The idea that the population of the United States first became majority urban in 1920 has been repeated so often that it has become “fact,” uncritically reprinted in high school textbooks, academic works, reports of major research organizations, popular urbanist nonfiction, and more. However, this widely accepted “fact” warrants a reevaluation. What does the word urban mean and who defined it? Which characteristics distinguish urban space and who devised these criteria? When and why did urban become one of the most fundamental demographic and spatial categories by which data on people and places are collected and reported?

“City Mutable” excavates the intellectual origin story of the urban concept by examining the efforts of the United States Census Bureau to define the city for statistical analysis between 1850 and 1930. It argues that the Census Bureau did not merely observe American urbanization but also shaped it by creating the predominant techniques and methodologies for tracking urban growth in the United States. The agency enshrined urban greatness as a measure of national development in the eyes of the American public and its emphasis on the unit of the incorporated municipality incited the late nineteenth- and early twentieth century municipal annexation movement. By highlighting how pro-business organizations like chambers of commerce participated in drafting the census’s metropolitan definitions, it contends that turn-of-the-twentieth-century political, commercial, and industrial interests left an indelible imprint on the census’s urban-rural classification scheme.

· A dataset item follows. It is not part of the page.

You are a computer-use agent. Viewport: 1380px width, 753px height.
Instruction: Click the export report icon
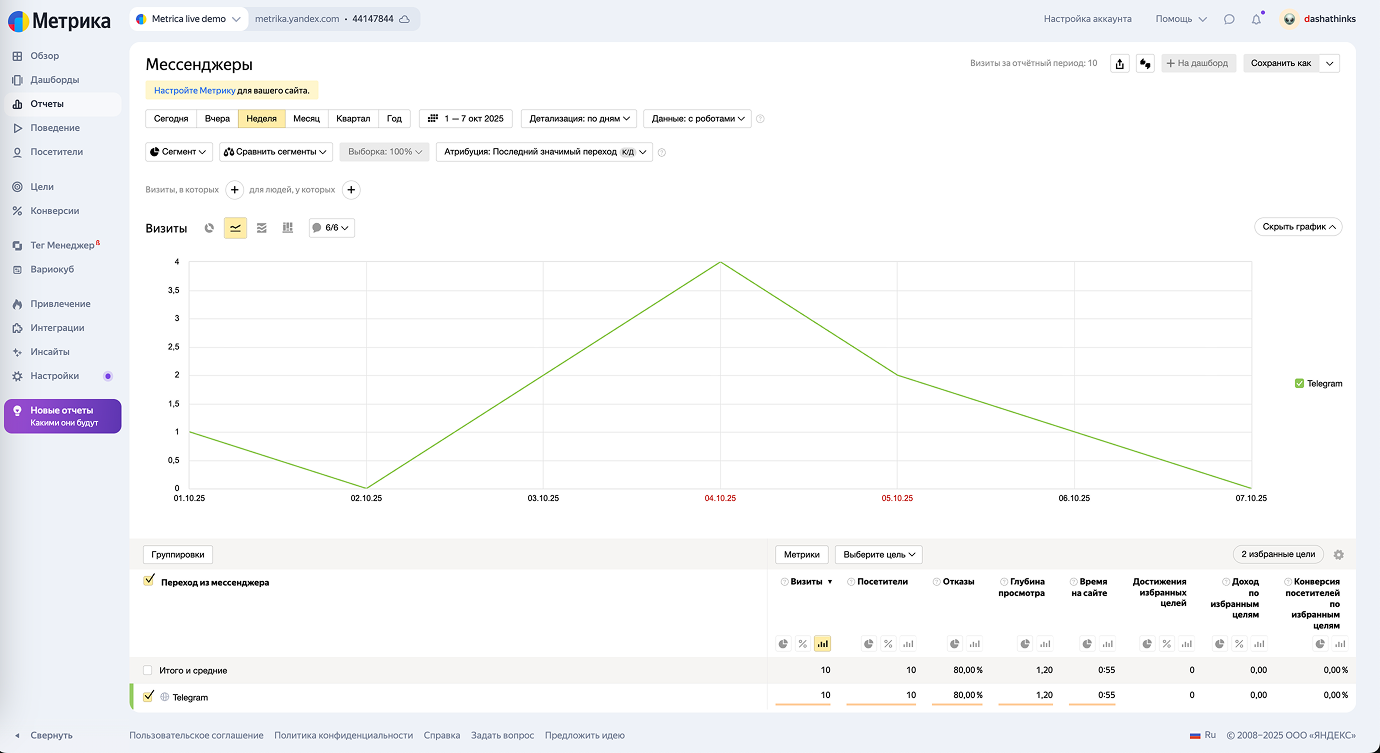(1120, 63)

The Census Bureau’s urban definition continues to guide state and federal funding formulas, inform scholarship and public policy, and direct narratives of American progress—or decay. By unearthing the evolution of this powerful idea, “City Mutable” prompts readers to question accepted demographic “turning points,” such as the United States population becoming majority urban in 1920 and the world population becoming majority urban in 2007. It encourages academics and policy makers to engage more critically with the constructs employed to study urbanization and opens space for radical and creative reimaginings of the meanings of the word urban.

Kristian Taketomo received his PhD in History from Penn’s School of Arts & Sciences. This fall, he will join Penn’s Integrated Studies Program as a postdoctoral teaching fellow.